UN PROCÉDÉ DE RECRUTEMENT CONTROVERSÉ
Plusieurs des scientifiques qui ont passé les différentes phases de recrutement de l’opération Paperclip ont plus tard fait l’objet d’enquêtes minutieuses sur leurs activités durant la Seconde guerre mondiale.
Au cours de la guerre, Georg Rickhey était responsable de l’acquisition de travailleurs forcés à Mittelwerk, une usine souterraine de fabrication d’armes aux conditions notoirement brutales. Bien que l’opération Paperclip promettait initialement une nouvelle vie aux États-Unis à Rickhey, il fut extradé vers l’Allemagne de l’Ouest en 1947 afin d’être jugé pour des crimes de guerre desquels il fut acquitté.
D'autres scientifiques firent face à des enquêtes approfondies au cours des décennies qui suivirent.
« L’histoire publique de beaucoup de ces scientifiques a été blanchie depuis le début, mais quelques journalistes intrépides ont déterré certains détails du procédé de recrutement délibérément bâclé au cours des années 1970 et 1980 », explique Brian Crim.

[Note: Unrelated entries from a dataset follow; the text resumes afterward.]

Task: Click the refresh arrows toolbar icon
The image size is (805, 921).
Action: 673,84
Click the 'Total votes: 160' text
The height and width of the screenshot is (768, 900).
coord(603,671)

Arthur Rudolph était l’un des subordonnés de Rickhey à Mittelwerk, où il supervisait la production de missiles. Aux États-Unis, Rudolph participa au développement de la fusée de lancement de Saturn V, ce qui permit la mission américaine vers la Lune en 1969.
Au début des années 1980, le Département de Justice des États-Unis a monté une instruction pour crimes de guerre à l’encontre d’Arthur Rudolph. Le scientifique dut ainsi renoncer à sa citoyenneté américaine et quitter le pays en 1984 pour éviter le procès.
UN HÉRITAGE COMPLIQUÉ
Les historiens tentent encore de comprendre le rôle crucial qu’ont joué les scientifiques de l’opération Paperclip dans la réussite du programme spatial américain.
« Je pense que la trace qu’ils ont laissé sur les sciences américaines n’est pas aussi profonde que ce que l’on pense », déclare Brian Crim, remarquant que « Wernher von Braun a économisé aux États-Unis quelques années de recherches et de développement pour ce qui est des missiles […] mais beaucoup d’experts remettent en question la nécessité de l’équipe qui travaillait sur les armements pour le programme spatial américain ».
Brian Crim souligne que le programme fait remonter des questions qui gênent sur la sécurité nationale et la naturalisation aux États-Unis. « Paperclip a récompensé des centaines de Nazis dévoués qui désiraient la citoyenneté américaine, des boulots d’excellence, alors même que le public saluait les survivants de l’Holocauste, qui étaient tenus à l’écart du pays. »
Ces questions éthiques jettent toujours une ombre sur le programme, renforcée par les détails qui continuent de refaire surface. Brian Crim s'interroge : « est-ce une justification que de s’accommoder d'une idéologie toxique quand on est scientifique ? Est-ce que la science est vraiment apolitique ? Paperclip est un cas d’étude, mais ce n’est certainement pas le seul. »
Quelle est votre réaction ?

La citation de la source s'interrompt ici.